Колонизация всегда имеет две стороны: активную и пассивную; внешнюю и внутреннюю; сторону, которая завоевывает, эксплуатирует и извлекает выгоды, и сторону, которая страдает, терпит и восстает. Если в риторике Чаадаева русские ставятся на место американских туземцев, кто занимает место пришельцев? Позднее Бакунин, пытаясь направить русскую мысль на антиколониальные рельсы, будет изобличать Романовых как «немцев» и, значит, внешних колонизаторов России. Чаадаеву интересно другое: не нация, а культура. Американский опыт говорил, что процессы колонизации – деколонизации не обязательно связаны с этнической дистанцией. Обе стороны американской Войны за независимость были в большинстве своем англосаксами, так же как обе стороны российской войны за свободу в большинстве своем были русскими.

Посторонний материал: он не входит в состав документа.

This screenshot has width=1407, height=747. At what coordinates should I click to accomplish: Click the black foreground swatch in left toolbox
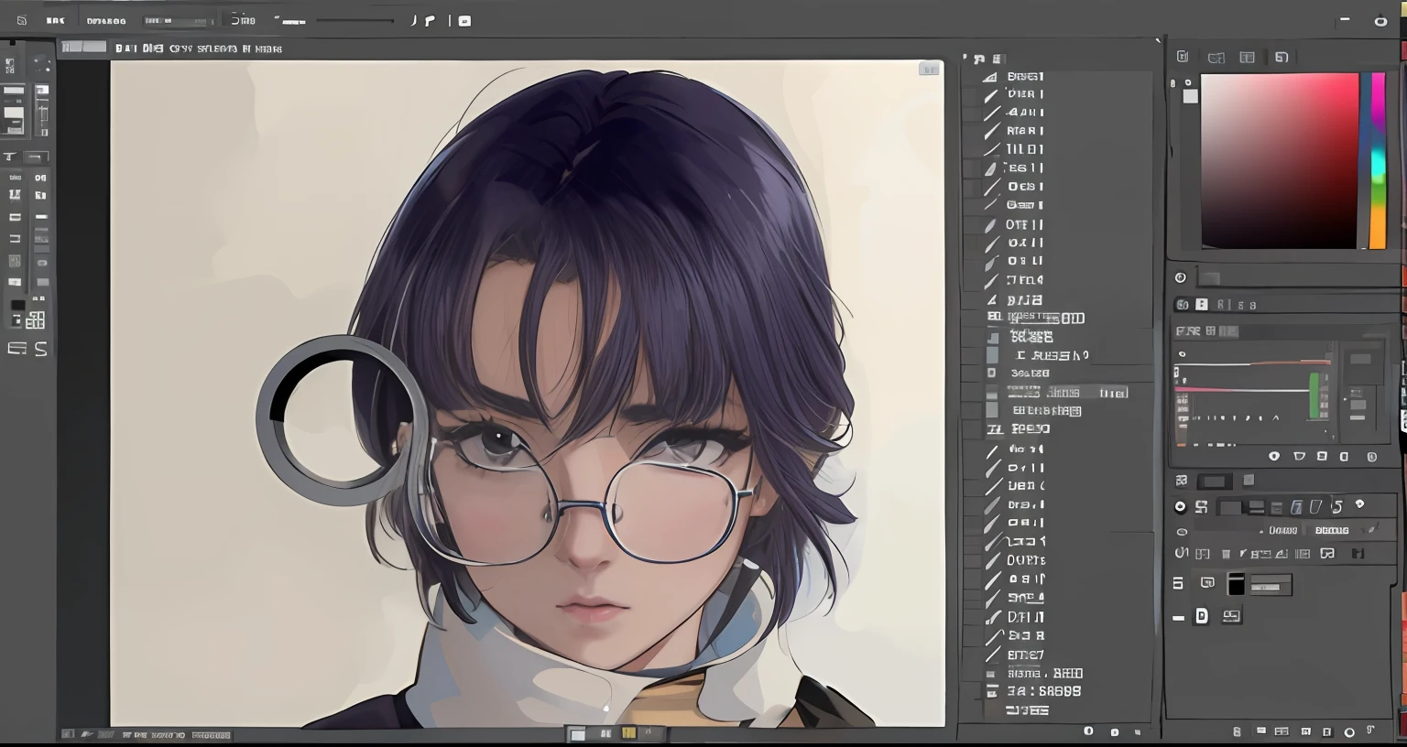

Американская модель вела к тому, что первооткрывателю российской современности отводилась роль самого Колумба. Тема была начата Радищевым в оде «Вольность». Для Чаадаева такой фигурой был Петр, для Пушкина – Карамзин.

Древняя история, казалось, найдена Карамзиным, как Америка – Коломбом. Несколько времени ни о чем ином не говорили[57].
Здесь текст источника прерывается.